Shanghai Postal Museum

Shanghai is famous for many things, but it might be less known that this city has been the hub of modern postal development in China. The Shanghai Postal Museum allows visitors to broaden their knowledge about the city by offering guidance in the country’s postal history.

Located in the Shanghai Post Building on Sichuan Road N., the museum exhibits a wide variety of artifacts that are related to postal development: a mail dispatch machine, postal uniforms, old mailboxes, postal bicycles and motorcycles.

Of course, there are also stamps, stamps and more stamps. The museum features stamps dating back to the Qing Dynasty (1644-1911), but its collection includes those from countries such as Canada, Brazil, New Zealand, France, Austria and more. If that’s not enough, vistiors enter a separate dark room maintained exclusively for treasured stamps.

The museum also gives a rundown on the life of Zhu Xuefan, the country’s first postal department minister.

After finishing a stroll on the second floor, take a look at further relics on the first floor, on the courtyard show field. The courtyard of the Shanghai Post encompasses an area larger than 1,000 square meters. The renovated courtyard showcases reproduced artifacts such as a Qing Dynasty post carriage, the first mail car, and a train post office in which the visitor can see an official postal document.

All in all, this museum offers an experience that can be enjoyed by visitors of all ages.

 

Shanghai Museum of Old Camera Manufacturing

The museum is another example of the hidden pearls that lie within the concrete jungle of Shanghai. With today’s modern technology, it takes only a few seconds to take a picture with a smartphone and we can share it with everybody through social media. It was a long road for technology to reach this level, and a visit to this museum allows us to better understand this lengthy procedure.

It was opened in June 2012. A visit to this museum means a brief travel through time in order to deepen knowledge about the camera industry in China, which dates back to 1957. The museum not only features a collection of vintage cameras, but also a workshop and a collection of sculptures which are posing for a picture. There are tools of the camera industry on display as well. These artifacts include the upper and lower lens synchronizer, focus length measuring instrument, camera vibration-proof tester and the 3D camera velocimeter. The comprehensive insight into the camera industry offered by this museum makes it a suitable place for those who seek intellectual leisure on a lazy afternoon. Given the small size of it, a visit to the museum entails only advantages: gaining valuable knowledge in a relatively short amount of time.

Task material:

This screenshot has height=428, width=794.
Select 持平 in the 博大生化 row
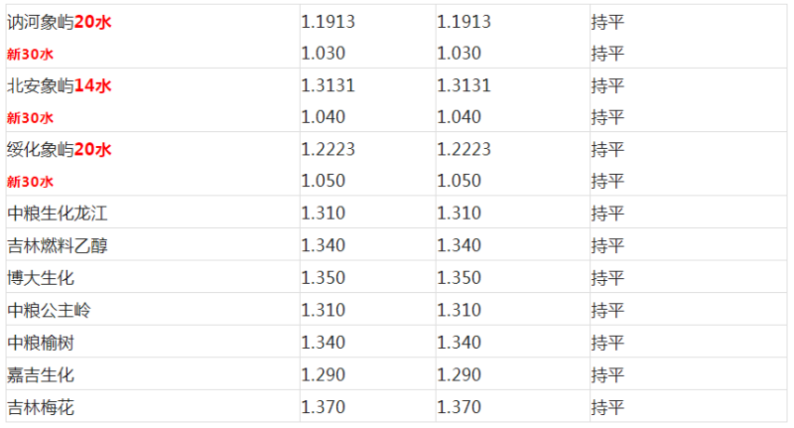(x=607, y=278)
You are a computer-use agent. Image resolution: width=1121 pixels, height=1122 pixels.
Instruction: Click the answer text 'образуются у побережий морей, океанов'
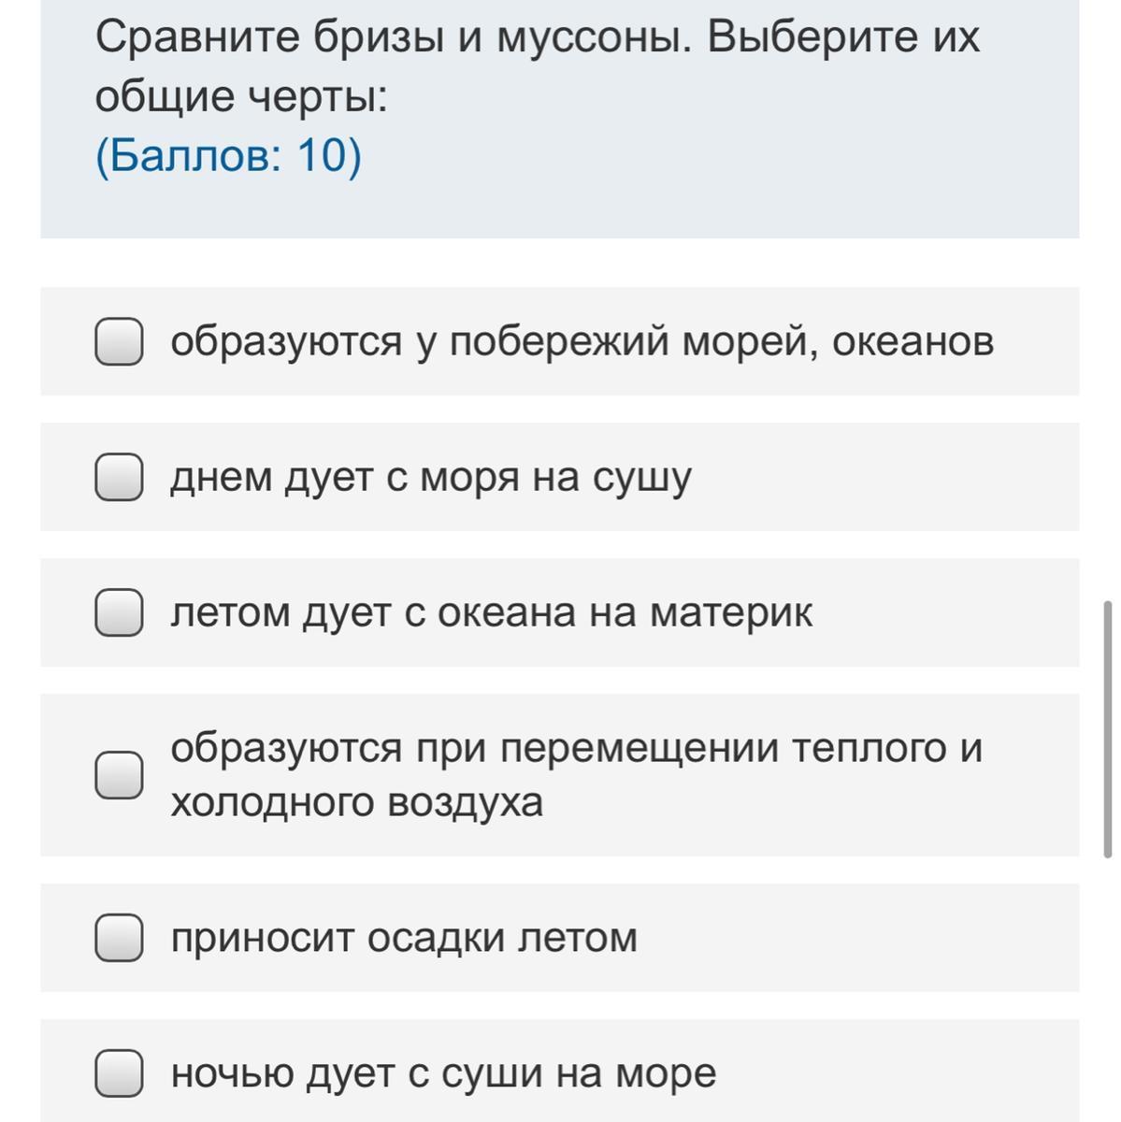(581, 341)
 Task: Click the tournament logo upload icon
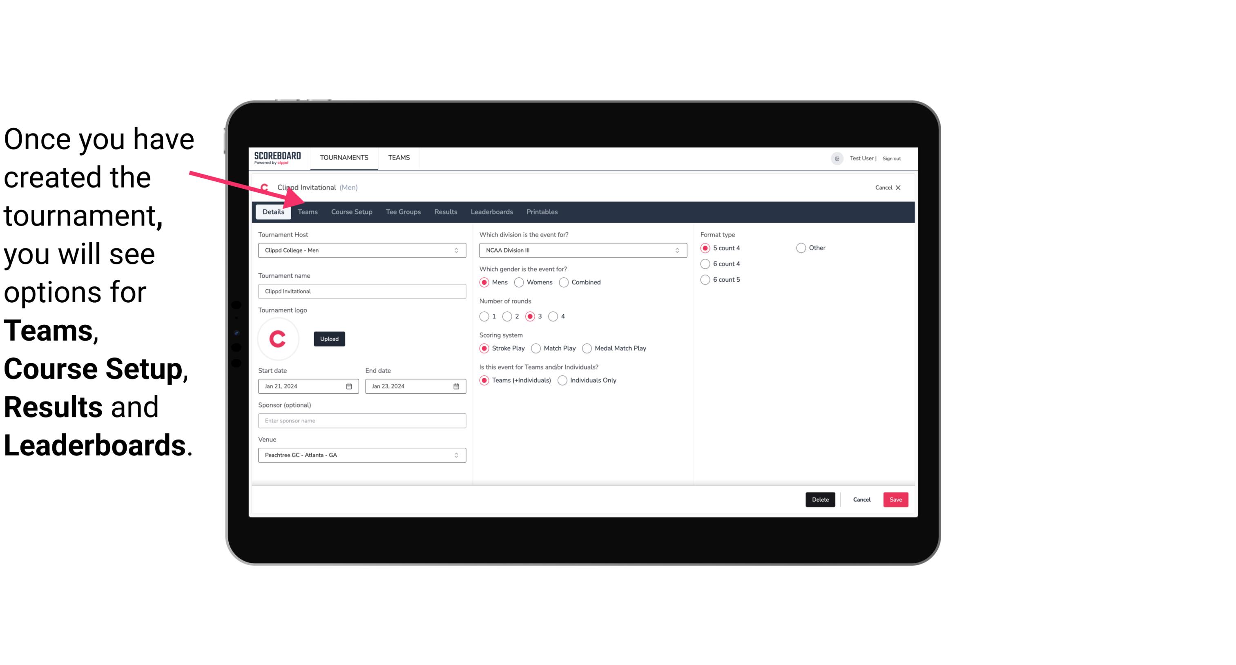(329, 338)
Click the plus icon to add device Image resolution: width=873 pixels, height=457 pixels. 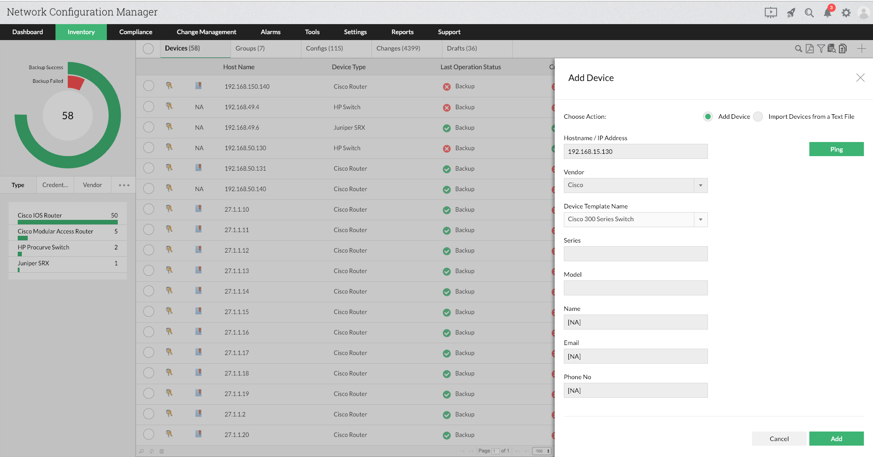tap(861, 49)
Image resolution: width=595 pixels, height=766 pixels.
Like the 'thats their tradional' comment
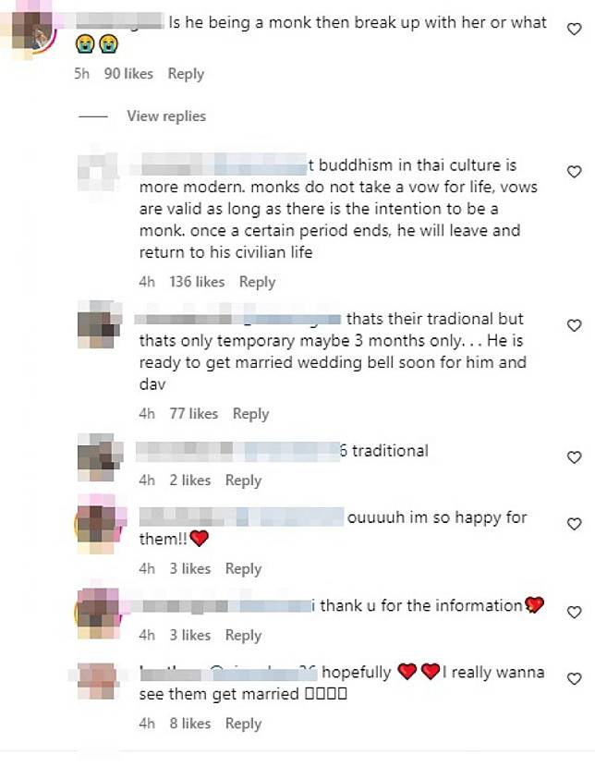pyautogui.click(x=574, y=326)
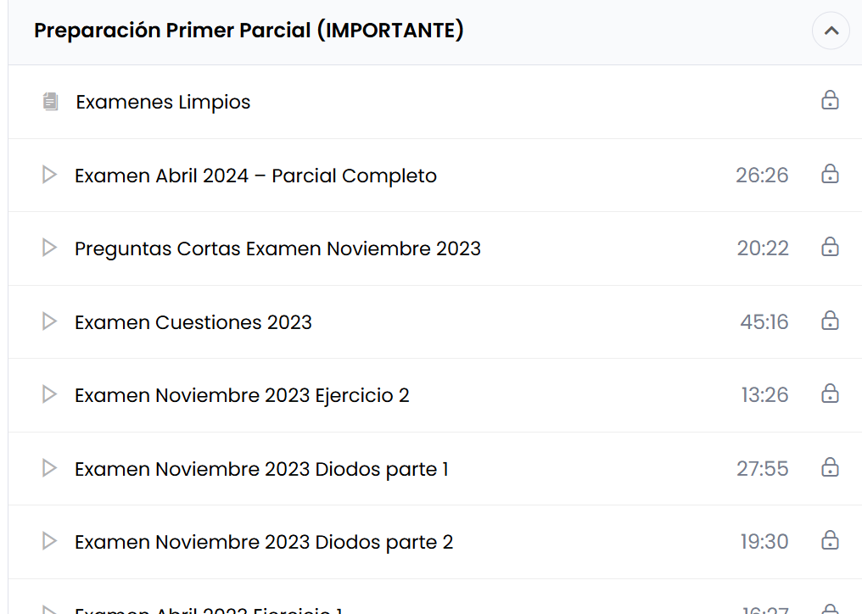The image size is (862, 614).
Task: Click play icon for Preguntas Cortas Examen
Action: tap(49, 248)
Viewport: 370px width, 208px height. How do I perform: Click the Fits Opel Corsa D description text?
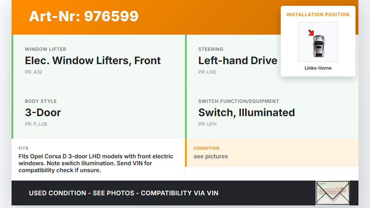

Exercise requirements:
[1] Rewrite the records from the line containing "Image resolution: width=595" through the end of the records, inclusive, with "comment" replaced by "reply" and everything else unchanged. Leave the pictures out.
[2] Carry on the text about Shanghai museums from the point where it stops.
The records are unrelated to the text about Shanghai museums.

Answers to the exercise:
[1]
Image resolution: width=595 pixels, height=766 pixels.
Like the 'thats their tradional' reply
pyautogui.click(x=574, y=326)
The image size is (862, 614).
Task: Click play icon for Preguntas Cortas Examen
Action: tap(49, 248)
Viewport: 370px width, 208px height. How do I perform: Click the Fits Opel Corsa D description text?

[2]
Shanghai Museum of Public Security

The museum offers a rare insight into Shanghai’s police history. It encompasses nine sections which introduce several aspects of the police, including police heroes and martyrs, traffic control, prisons, weapons and so forth. The first floor showcases police cars, sidecars and other police vehicles. One of the first halls displays over 1,000 artifacts telling us the tale of the development of the police.

The next hall showcases 230 relics that show the evolution of the maintenance of public order in Shanghai. The theme of another section is firefighting. This hall exhibits relics related to this noble profession from various historical periods, including the Ming (1368-1644) and Qing dynasties. The exhibited artifacts include sculptures of firefighters, firefighting equipment and scale models of firefighting vehicles.

Further scale models of the museum include the buildings of the Shanghai Police Station and the Entry-Exit Administration of Shanghai Public Security Bureau. A further hall of the museum features approximately 70 exhibits of police badges and emblems, gifts and souvenirs from different countries and regions.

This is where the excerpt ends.